Bremen sollte eigentlich über diesen Mannschaften stehen. Stattdessen vergleicht man sich mit dem SC Freiburg, deren Anspruch es ist zu den 25 besten Mannschaften in Deutschland zu gehören. Wo eine schlechte Saison eigentlich erst beginnt, wenn man nicht zur Spitzengruppe der 2. Liga gehört, wo aber ein Abstieg halt auch mal passieren kann. Werder sollte aber den Anspruch haben zu den 10 besten Mannschaften in Deutschland zu gehören. Die Voraussetzungen dafür sollten immer noch gegeben sein. Zumindest wenn man den Abstieg noch vermeidet. Aber stattdessen gibt man sich mit wesentlich weniger zufrieden.
Und so erhöht man dann auch einen Trainer, der ganz normale Ergebnisse erzielt, zur Legende... und wundert sich, dass die Leistungen nicht besser werden, wenn man die Ansprüche runter schraubt.

Das ist halt Schade, weil Werder eigentlich echt der einer der sympathischen Bundesligisten ist. Eigentlich stehen wir alle auf offensiv ausgerichteten Fußball und seriös geführte Vereine. Selbst ich, der ja eigentlich vom Zynismus lebt und gar nichts zu schreiben hätte, wenn alle Vereine wie Werder geführt werden würden.
Aber, als interessante These, wahrscheinlich wurde Kohfeldt deswegen so viel verziehen, anstatt diese Saison als das zu beschreiben, was sie eigentlich ist: Eine extrem schlechte Trainerleistung. Deswegen will auch keiner glauben, dass Kohfeldt irgendwie Schuld an der mangelnden Fitness hat. Irgendwie wissen wir alle, dass es für die Liga im Allgemeinen das beste wäre, wenn Werders Weg zum Erfolg führt. Denn wenn man gute Trainer in einem ruhigen Umfeld ihre Arbeit machen lässt, muss dies zwangsweise zu einem besseren Produkt auf dem Rasen führen.

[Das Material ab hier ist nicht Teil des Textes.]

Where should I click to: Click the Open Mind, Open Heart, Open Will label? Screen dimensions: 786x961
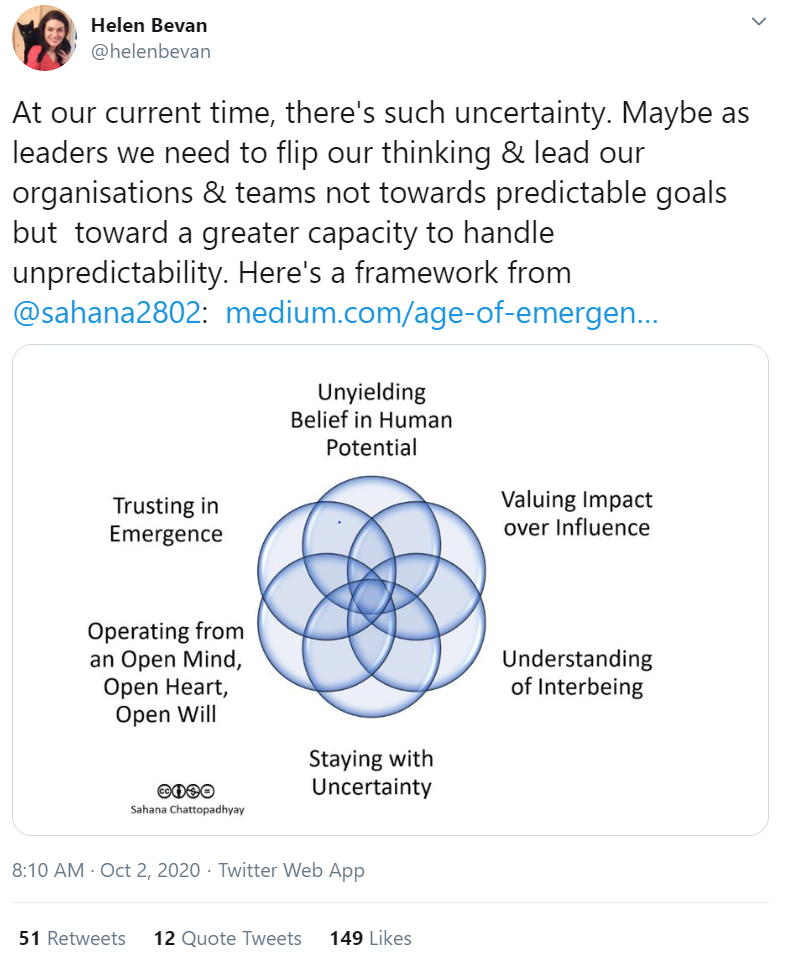[x=166, y=672]
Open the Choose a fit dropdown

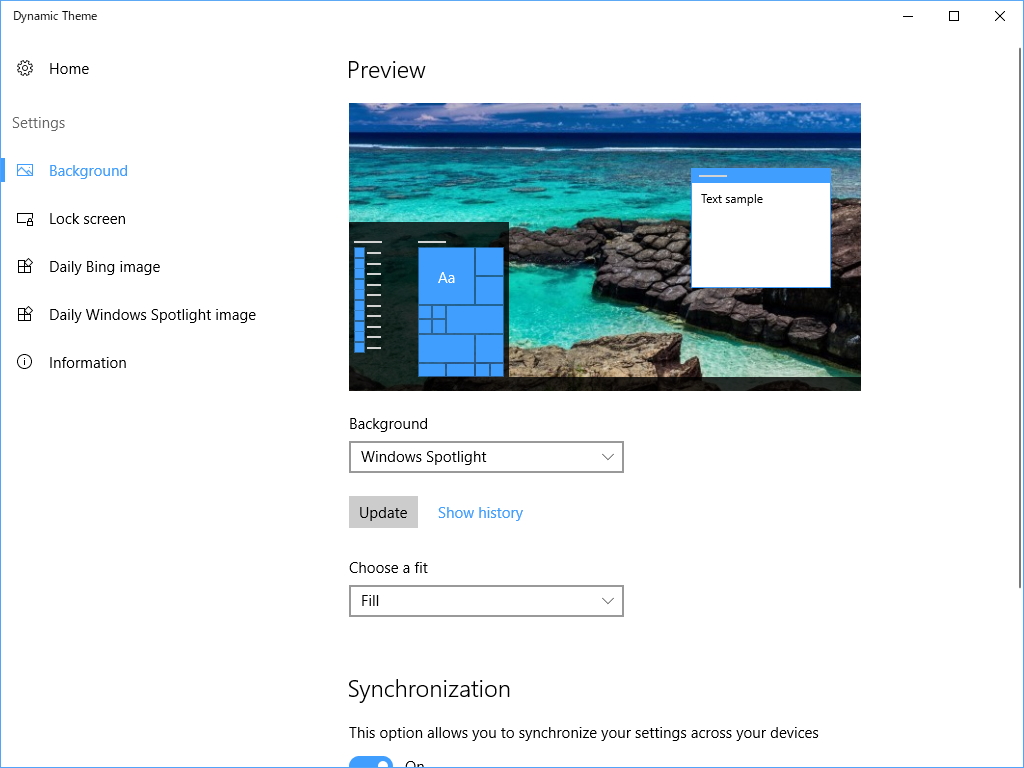486,601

Nur wird halt allen langsam deutlich, dass die Arbeit von Kohfeldt unangemessen wenig Früchte trägt.
Das wirkliche Problem für Werder lautet aber: Wenn man jetzt Kohfeldt einfach entlässt, aber an sonsten genau so Selbstzufrieden weiter macht, wird das genau so wenig helfen, wie ein Wiederaufstieg mit Kohfeldt, für den man sich dann auf die Schulter klopft. Nur wenn man selber sein Weltbild wieder richtig ausrichtet, wird es in Bremen wirklich vorwärts gehen.